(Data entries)
— BEGIN —

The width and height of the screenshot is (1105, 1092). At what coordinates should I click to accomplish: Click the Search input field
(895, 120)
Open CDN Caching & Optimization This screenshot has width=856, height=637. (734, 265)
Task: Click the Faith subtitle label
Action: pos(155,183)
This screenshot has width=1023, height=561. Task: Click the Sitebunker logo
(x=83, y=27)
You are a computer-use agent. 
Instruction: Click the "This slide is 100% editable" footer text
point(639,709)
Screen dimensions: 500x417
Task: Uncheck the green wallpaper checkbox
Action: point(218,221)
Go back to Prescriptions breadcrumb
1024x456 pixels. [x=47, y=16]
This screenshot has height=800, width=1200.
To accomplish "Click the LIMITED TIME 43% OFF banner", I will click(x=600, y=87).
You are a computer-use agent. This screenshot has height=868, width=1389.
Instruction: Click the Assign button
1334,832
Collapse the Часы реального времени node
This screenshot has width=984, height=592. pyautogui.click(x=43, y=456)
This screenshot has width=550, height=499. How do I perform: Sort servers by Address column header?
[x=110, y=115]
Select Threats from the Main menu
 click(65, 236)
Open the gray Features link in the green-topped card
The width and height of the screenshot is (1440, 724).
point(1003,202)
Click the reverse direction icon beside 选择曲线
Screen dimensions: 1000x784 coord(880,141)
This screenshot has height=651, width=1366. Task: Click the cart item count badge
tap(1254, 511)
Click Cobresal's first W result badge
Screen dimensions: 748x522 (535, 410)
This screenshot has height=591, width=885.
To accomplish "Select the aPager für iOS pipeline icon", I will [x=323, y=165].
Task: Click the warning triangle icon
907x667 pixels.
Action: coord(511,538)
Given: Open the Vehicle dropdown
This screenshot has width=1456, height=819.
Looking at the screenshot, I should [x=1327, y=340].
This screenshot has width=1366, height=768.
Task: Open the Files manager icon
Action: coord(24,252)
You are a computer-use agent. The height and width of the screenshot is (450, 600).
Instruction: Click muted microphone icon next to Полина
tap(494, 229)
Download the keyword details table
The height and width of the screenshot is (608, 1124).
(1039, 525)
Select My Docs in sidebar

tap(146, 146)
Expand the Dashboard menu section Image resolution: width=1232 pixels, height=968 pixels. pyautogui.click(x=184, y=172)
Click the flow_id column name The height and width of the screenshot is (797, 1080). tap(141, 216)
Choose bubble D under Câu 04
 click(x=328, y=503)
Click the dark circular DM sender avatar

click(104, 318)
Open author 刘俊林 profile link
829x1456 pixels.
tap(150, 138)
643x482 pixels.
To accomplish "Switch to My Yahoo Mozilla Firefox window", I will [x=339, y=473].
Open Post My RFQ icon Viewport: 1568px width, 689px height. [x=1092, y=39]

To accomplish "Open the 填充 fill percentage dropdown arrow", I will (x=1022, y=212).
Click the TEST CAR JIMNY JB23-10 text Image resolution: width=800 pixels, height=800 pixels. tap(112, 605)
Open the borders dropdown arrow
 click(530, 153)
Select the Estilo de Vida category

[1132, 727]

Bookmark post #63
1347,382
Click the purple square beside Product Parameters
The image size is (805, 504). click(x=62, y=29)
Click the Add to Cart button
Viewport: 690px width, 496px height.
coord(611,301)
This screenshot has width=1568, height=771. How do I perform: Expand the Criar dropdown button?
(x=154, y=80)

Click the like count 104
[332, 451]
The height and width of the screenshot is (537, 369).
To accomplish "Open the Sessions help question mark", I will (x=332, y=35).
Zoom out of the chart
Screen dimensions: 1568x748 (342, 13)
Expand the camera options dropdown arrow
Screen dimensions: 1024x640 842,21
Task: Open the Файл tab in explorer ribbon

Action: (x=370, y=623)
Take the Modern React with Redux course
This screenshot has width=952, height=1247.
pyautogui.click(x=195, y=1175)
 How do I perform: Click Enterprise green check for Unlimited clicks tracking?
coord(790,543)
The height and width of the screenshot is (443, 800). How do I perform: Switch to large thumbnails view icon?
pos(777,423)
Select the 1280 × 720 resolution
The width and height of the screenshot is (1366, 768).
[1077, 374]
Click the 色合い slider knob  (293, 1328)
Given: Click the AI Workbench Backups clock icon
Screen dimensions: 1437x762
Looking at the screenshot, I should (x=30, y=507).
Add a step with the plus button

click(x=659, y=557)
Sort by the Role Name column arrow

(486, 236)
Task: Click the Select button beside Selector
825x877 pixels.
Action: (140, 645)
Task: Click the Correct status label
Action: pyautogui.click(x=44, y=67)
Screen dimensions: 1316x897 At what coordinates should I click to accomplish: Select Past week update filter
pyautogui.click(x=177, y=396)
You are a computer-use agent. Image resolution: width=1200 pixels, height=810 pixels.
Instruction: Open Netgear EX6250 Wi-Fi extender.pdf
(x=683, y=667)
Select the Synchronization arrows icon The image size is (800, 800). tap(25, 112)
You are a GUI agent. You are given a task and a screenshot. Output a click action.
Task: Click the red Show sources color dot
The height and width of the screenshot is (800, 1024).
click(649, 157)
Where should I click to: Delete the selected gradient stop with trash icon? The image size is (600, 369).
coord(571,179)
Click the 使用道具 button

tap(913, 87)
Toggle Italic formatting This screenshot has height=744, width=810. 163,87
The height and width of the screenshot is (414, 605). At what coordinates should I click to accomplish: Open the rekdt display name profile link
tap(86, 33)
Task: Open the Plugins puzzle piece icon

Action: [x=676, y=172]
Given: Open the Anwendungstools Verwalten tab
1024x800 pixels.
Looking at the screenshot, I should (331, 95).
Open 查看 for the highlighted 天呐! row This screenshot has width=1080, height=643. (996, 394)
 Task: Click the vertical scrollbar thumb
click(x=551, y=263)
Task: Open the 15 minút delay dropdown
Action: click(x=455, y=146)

— END —

* _Your task_: Reproduce verbatim the lines from the one containing "This screenshot has height=591, width=885." through the one containing "Click the TEST", both included.

* _Result of the task_:
This screenshot has height=591, width=885.
To accomplish "Select the aPager für iOS pipeline icon", I will [x=323, y=165].
Task: Click the warning triangle icon
907x667 pixels.
Action: coord(511,538)
Given: Open the Vehicle dropdown
This screenshot has width=1456, height=819.
Looking at the screenshot, I should [x=1327, y=340].
This screenshot has width=1366, height=768.
Task: Open the Files manager icon
Action: coord(24,252)
You are a computer-use agent. The height and width of the screenshot is (450, 600).
Instruction: Click muted microphone icon next to Полина
tap(494, 229)
Download the keyword details table
The height and width of the screenshot is (608, 1124).
(1039, 525)
Select My Docs in sidebar

tap(146, 146)
Expand the Dashboard menu section Image resolution: width=1232 pixels, height=968 pixels. pyautogui.click(x=184, y=172)
Click the flow_id column name The height and width of the screenshot is (797, 1080). tap(141, 216)
Choose bubble D under Câu 04
 click(x=328, y=503)
Click the dark circular DM sender avatar

click(104, 318)
Open author 刘俊林 profile link
829x1456 pixels.
tap(150, 138)
643x482 pixels.
To accomplish "Switch to My Yahoo Mozilla Firefox window", I will [x=339, y=473].
Open Post My RFQ icon Viewport: 1568px width, 689px height. [x=1092, y=39]

To accomplish "Open the 填充 fill percentage dropdown arrow", I will (x=1022, y=212).
Click the TEST CAR JIMNY JB23-10 text Image resolution: width=800 pixels, height=800 pixels. tap(112, 605)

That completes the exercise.